The drop of a song may consist of a fuller bass, an affected vocal line, swelling atmospheric synthesizers, layered leads, hard-hitting drums, and white noise. The drop is the loudest portion of an EDM song. Buildup and verses are frequently utilized to bring focus to the drop. This is exemplified in "This is What You Came For", as the drop consists of a catchy vocal sample of the previous lyric "you" chopped up and heavily processed to create a repetitive and enchanting melody. This is complemented by a bass vox, layered house synths, and a high-hat focused drum beat. At the climax of the song, the drop in EDM diverges from the notions of pop songs that are vocal-heavy, and shifts it onto the electronic sounds.

=== Live mixing ===
Drop mixing is a transition technique which involves a sudden switch from one song to the next. There are two ways in which this can be done: "dropping on the one", where the transition occurs at the beginning of the bar, and "dropping at the four", where the transition occurs at the end of the bar. DJs use this technique at the location of the drop: the build-up of one song transitions into the break of another song. This abrupt change in melody or tempo can be used to draw the audience's attention to the performance. A similar drop technique commonly seen in trap and dubstep performances is drop swapping, where the build-ups of two songs are simultaneously played and then swapped at the climax.

== Suggested physical effects ==

=== Effects on the brain ===
The brain commonly interprets music through predictions and recognition of melodic patterns. This does not apply to a drop as it subverts musical predictability.

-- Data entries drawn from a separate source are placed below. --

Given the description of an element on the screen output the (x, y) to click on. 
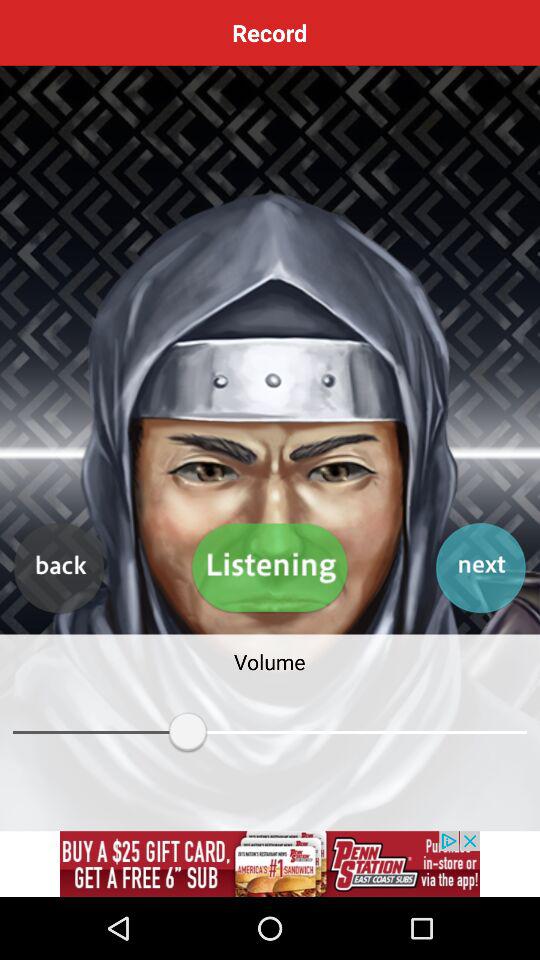
next screen (480, 568)
Given the description of an element on the screen output the (x, y) to click on. 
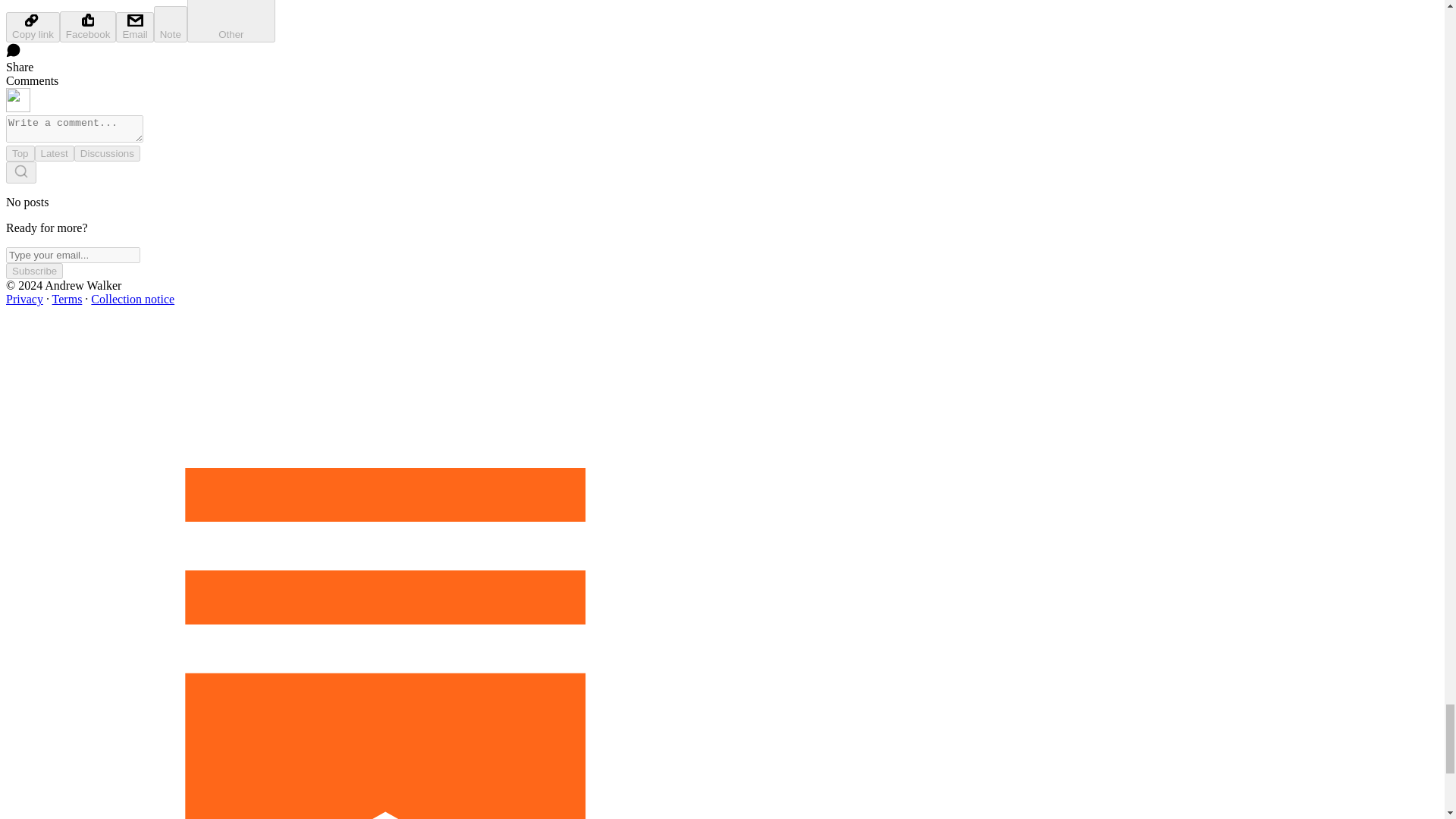
Email (134, 27)
Top (19, 153)
Other (231, 21)
Copy link (32, 27)
Note (170, 23)
Facebook (87, 26)
Given the description of an element on the screen output the (x, y) to click on. 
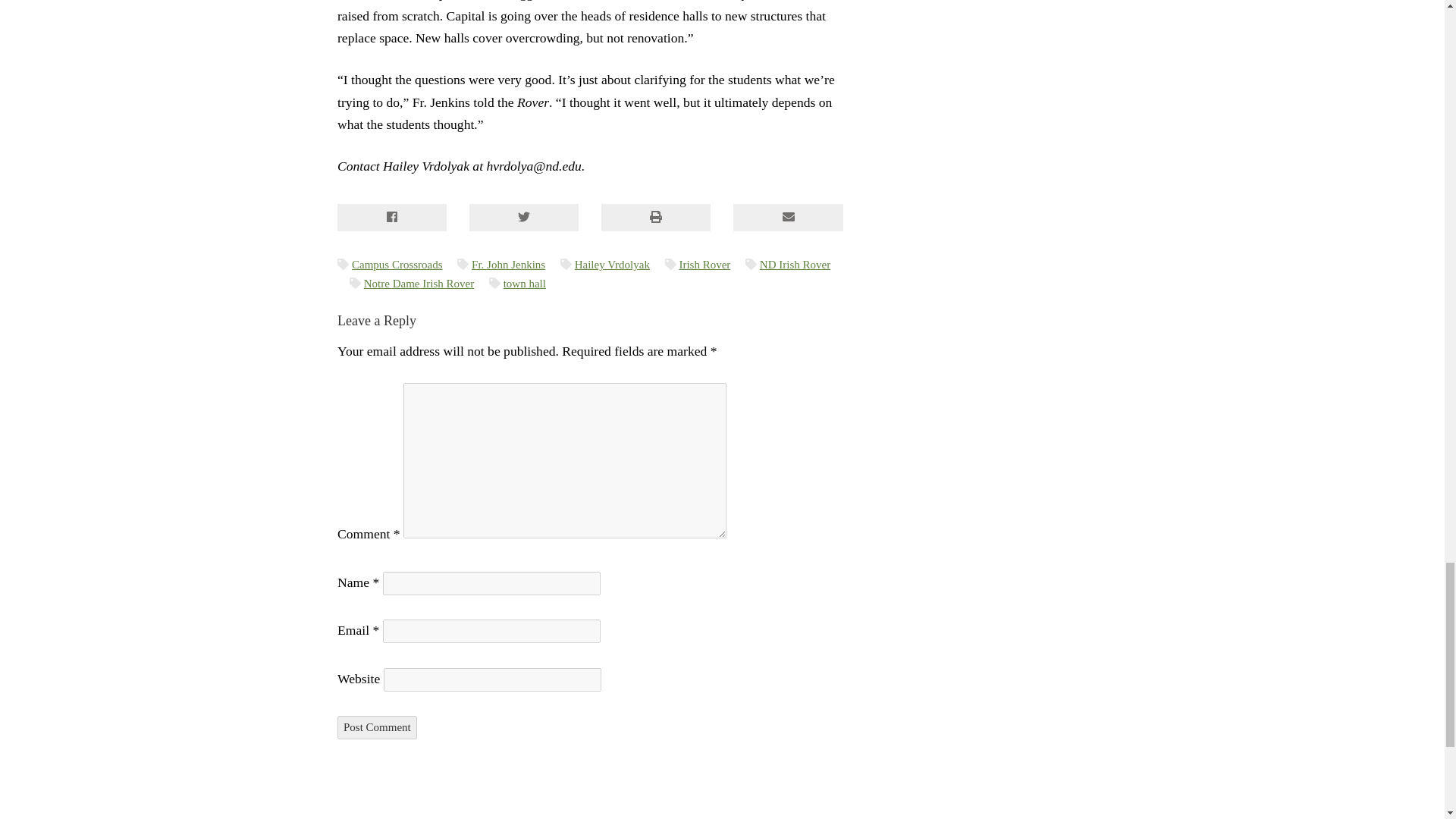
Post Comment (376, 727)
Fr. John Jenkins (507, 264)
Notre Dame Irish Rover (419, 283)
town hall (524, 283)
Irish Rover (704, 264)
Post Comment (376, 727)
Hailey Vrdolyak (612, 264)
Campus Crossroads (397, 264)
ND Irish Rover (794, 264)
Given the description of an element on the screen output the (x, y) to click on. 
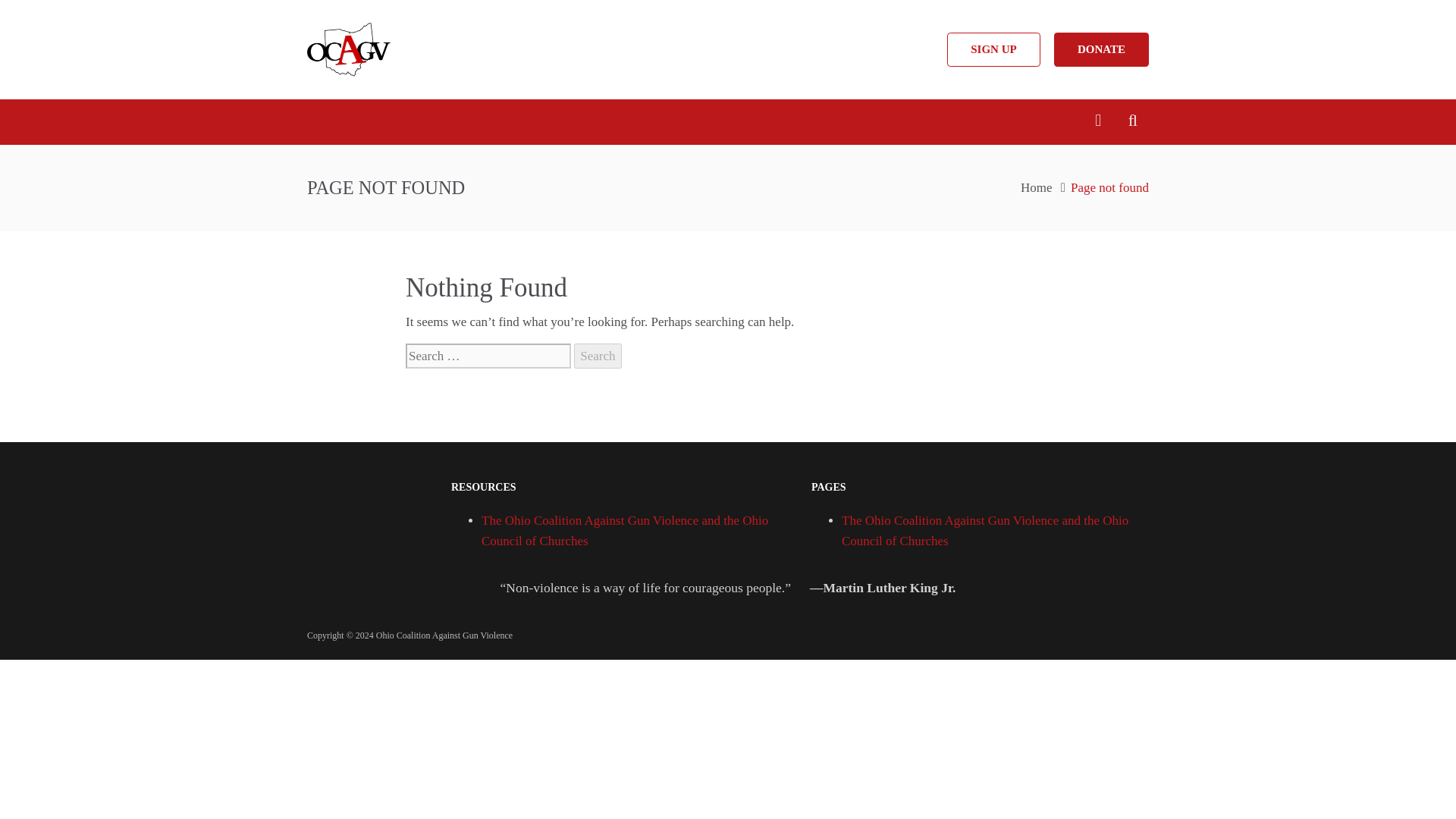
Search (597, 355)
SIGN UP (993, 49)
Search (597, 355)
Search (597, 355)
Home (1036, 187)
DONATE (1101, 49)
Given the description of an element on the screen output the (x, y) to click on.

For this reason, different regions of the brain can be stimulated more than others during a drop.

According to one study during the pre-drop, the precentral gyrus and postcentral gyrus, whose functions are related to the recognition of tempo, pitch, rhythm and intensity, show the highest level of activity. Activation in this area correlates with the formation of emotions such as tension and anticipation. A large amount of activity in the PreCG and the PostCG during the pre-drop thus reflects the listener experiencing these emotions ahead of the climax.

=== Effects on the body ===
The body's natural reaction to music is movement, mainly by means of dancing to the beat of the song. These include head and hip movements, tapping feet, and waving arms. The effects that music has on the brain stimulates the listener's tendency to dance, so a large objective of a DJ's performance is to exploit this phenomenon. In a group setting, strong musical elements such as bass lines can cause an interpersonal synchronization response where the pleasure created from music is transported to the collective movement of people. Dancing in a group can create changes in behavior, enhancing social bonds between group members and generating relaxation and euphoria.

In an EDM drop, each component of the break routine creates a different intensity peak as they vary in structure and instrumentation.